Cependant, M. Bardella pourrait également être confronté à des défis techniques. À court terme, si le gouvernement français refuse d’effectuer ces paiements, il sera probablement confronté à des sanctions directes et à une réduction proportionnelle des transferts de l’Union européenne, dont la plupart vont aux agriculteurs français, qui sont les plus grands bénéficiaires des subventions agricoles, a déclaré Eulalia Rubio, chercheuse senior en affaires économiques européennes à l’Institut Jacques Delors à Paris.
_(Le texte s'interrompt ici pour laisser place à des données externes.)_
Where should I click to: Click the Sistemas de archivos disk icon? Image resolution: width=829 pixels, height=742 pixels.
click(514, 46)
Les négociations sur le prochain budget pluriannuel de l’Union européenne débuteront l’année prochaine. Si le gouvernement français insiste pour réduire ses futurs paiements, il obtiendra probablement quelque chose, a-t-il dit, même si cela ne peut pas atteindre deux milliards d’euros.

Cependant, les coûts pour l’Union européenne, dont la France est le deuxième contributeur, seraient énormes, a déclaré Mme Rubio, qui est également chercheuse principale au Centre d’études politiques européennes.

« La France a toujours été un pays avec une vision d’un budget plus important pour l’Union européenne », a déclaré Mme Rubio. « Vous avez vu Macron demander un doublement des dépenses de l’UE. Nous pouvons donc vraiment oublier les gros budgets de défense et oublier un soutien économique plus important à l’Ukraine.»